-------- Records supplied --------

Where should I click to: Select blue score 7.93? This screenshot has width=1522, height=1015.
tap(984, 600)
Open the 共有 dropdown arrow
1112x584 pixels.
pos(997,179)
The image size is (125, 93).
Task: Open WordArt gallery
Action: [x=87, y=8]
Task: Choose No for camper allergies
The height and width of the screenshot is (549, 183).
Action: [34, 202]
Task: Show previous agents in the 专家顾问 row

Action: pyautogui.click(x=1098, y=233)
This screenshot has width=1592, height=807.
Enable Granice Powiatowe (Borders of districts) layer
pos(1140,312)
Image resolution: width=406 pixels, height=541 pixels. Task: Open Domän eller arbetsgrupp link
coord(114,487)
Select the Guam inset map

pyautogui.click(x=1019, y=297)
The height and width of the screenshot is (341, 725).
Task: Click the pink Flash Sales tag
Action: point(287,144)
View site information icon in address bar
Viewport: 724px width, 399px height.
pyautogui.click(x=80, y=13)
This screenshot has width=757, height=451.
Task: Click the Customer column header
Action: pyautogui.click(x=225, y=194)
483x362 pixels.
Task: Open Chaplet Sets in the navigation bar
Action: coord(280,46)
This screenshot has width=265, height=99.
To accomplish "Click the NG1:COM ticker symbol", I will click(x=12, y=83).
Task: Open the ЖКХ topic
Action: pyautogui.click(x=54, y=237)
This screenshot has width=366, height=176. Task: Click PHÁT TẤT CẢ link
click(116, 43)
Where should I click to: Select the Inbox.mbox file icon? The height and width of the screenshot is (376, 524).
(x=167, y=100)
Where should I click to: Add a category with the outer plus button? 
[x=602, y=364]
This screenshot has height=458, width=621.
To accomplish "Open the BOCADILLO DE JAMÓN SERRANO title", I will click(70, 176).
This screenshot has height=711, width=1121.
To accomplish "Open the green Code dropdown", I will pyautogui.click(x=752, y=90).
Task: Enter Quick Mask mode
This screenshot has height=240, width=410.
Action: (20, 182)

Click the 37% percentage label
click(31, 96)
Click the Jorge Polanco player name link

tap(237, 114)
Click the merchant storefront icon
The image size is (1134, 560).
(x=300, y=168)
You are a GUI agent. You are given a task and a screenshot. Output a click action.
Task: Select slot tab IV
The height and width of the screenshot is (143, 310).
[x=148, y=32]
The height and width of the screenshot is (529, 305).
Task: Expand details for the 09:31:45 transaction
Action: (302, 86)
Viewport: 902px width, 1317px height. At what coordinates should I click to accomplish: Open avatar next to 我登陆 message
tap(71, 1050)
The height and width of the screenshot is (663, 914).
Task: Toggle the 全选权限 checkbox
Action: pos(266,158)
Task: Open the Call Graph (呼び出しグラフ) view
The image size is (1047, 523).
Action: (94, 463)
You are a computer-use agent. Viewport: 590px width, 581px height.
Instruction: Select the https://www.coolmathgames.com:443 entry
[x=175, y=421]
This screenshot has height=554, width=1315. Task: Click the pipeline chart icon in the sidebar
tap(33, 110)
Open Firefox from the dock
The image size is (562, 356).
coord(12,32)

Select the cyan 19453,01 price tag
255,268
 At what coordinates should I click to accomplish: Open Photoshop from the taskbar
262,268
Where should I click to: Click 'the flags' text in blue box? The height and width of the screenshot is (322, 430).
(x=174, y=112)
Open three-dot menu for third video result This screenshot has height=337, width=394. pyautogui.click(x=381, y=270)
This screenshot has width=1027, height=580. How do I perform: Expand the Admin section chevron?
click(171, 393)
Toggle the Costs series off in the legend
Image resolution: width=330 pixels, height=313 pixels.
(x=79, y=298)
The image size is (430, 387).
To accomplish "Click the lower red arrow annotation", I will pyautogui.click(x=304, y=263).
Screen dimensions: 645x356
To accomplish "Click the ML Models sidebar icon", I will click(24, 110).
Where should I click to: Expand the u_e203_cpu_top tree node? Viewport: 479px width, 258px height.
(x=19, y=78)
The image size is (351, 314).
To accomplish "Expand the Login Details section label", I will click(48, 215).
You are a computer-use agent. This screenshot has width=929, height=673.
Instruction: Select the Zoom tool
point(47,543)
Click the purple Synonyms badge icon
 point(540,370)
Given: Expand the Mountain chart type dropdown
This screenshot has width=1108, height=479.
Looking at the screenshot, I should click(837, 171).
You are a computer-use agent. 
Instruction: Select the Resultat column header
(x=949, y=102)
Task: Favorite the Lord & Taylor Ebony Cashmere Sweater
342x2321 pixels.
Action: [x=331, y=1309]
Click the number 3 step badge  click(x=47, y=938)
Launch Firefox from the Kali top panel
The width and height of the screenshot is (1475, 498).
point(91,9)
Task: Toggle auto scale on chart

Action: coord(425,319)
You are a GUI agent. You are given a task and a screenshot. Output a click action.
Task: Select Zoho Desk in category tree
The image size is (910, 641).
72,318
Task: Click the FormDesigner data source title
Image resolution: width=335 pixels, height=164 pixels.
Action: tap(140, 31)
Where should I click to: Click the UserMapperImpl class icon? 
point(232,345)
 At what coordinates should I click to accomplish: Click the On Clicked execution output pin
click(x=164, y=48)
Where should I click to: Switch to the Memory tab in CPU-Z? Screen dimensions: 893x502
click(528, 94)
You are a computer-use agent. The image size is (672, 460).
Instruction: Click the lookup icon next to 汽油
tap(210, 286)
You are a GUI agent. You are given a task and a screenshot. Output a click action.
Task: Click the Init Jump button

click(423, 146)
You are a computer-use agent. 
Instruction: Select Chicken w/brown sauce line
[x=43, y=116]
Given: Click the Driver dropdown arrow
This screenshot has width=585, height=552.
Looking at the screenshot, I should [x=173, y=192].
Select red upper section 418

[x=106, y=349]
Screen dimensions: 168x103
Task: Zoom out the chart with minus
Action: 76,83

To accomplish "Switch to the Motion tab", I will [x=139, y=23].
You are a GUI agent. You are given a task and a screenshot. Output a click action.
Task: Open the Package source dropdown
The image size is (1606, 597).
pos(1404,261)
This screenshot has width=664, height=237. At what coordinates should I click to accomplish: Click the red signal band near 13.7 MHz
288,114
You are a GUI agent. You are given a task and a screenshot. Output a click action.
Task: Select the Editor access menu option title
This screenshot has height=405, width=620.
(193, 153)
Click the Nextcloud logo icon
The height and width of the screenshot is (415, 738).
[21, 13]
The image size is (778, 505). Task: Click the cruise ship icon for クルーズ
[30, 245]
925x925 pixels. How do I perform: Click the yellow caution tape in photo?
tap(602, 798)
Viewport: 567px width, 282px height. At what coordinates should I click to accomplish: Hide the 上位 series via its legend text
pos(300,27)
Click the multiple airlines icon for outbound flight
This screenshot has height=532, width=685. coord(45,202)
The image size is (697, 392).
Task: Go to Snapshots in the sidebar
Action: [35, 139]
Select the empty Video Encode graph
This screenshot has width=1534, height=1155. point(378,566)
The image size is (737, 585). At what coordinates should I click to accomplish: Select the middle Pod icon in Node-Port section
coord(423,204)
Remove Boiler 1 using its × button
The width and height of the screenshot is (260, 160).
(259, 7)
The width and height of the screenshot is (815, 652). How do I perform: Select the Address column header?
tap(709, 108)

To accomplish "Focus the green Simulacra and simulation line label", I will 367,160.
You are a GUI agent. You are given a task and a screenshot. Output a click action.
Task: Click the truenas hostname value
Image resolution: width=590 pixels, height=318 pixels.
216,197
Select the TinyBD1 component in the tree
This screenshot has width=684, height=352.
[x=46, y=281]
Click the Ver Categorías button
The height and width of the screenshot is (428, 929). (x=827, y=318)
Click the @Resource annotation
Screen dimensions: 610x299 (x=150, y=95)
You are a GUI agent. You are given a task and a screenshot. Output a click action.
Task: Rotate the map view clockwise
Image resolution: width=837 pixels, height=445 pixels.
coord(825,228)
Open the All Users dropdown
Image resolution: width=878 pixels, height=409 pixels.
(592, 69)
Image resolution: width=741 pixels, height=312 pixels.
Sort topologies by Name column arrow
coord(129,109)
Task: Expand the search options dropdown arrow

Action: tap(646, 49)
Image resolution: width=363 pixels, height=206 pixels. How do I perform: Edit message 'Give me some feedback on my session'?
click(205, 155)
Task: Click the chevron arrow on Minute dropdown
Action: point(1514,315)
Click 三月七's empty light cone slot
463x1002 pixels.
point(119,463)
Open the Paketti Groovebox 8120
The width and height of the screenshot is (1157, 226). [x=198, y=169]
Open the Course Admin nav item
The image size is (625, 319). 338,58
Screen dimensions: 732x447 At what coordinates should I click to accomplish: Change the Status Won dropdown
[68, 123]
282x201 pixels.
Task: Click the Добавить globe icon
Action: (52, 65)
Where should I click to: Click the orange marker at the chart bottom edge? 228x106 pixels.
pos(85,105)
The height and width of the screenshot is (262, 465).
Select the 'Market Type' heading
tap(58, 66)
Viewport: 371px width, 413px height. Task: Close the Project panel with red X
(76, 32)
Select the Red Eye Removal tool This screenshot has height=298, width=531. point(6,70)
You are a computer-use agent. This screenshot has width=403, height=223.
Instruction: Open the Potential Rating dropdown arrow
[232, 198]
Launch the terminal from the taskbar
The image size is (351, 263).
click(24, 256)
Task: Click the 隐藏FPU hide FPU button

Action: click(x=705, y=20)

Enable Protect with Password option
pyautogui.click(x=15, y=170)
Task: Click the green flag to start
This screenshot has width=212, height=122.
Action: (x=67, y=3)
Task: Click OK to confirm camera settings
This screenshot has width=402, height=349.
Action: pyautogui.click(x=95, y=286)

--------

What you give back should be exactly the lines of the data above from the line with "Task: Click the FormDesigner" through the line with "Click the Nextcloud logo icon", both of those included, and nothing more.

Task: Click the FormDesigner data source title
Image resolution: width=335 pixels, height=164 pixels.
Action: tap(140, 31)
Where should I click to: Click the UserMapperImpl class icon? 
point(232,345)
 At what coordinates should I click to accomplish: Click the On Clicked execution output pin
click(x=164, y=48)
Where should I click to: Switch to the Memory tab in CPU-Z? Screen dimensions: 893x502
click(528, 94)
You are a computer-use agent. The image size is (672, 460).
Instruction: Click the lookup icon next to 汽油
tap(210, 286)
You are a GUI agent. You are given a task and a screenshot. Output a click action.
Task: Click the Init Jump button

click(423, 146)
You are a computer-use agent. 
Instruction: Select Chicken w/brown sauce line
[x=43, y=116]
Given: Click the Driver dropdown arrow
This screenshot has width=585, height=552.
Looking at the screenshot, I should [x=173, y=192].
Select red upper section 418

[x=106, y=349]
Screen dimensions: 168x103
Task: Zoom out the chart with minus
Action: 76,83

To accomplish "Switch to the Motion tab", I will [x=139, y=23].
You are a GUI agent. You are given a task and a screenshot. Output a click action.
Task: Open the Package source dropdown
The image size is (1606, 597).
pos(1404,261)
This screenshot has width=664, height=237. At what coordinates should I click to accomplish: Click the red signal band near 13.7 MHz
288,114
You are a GUI agent. You are given a task and a screenshot. Output a click action.
Task: Select the Editor access menu option title
This screenshot has height=405, width=620.
(193, 153)
Click the Nextcloud logo icon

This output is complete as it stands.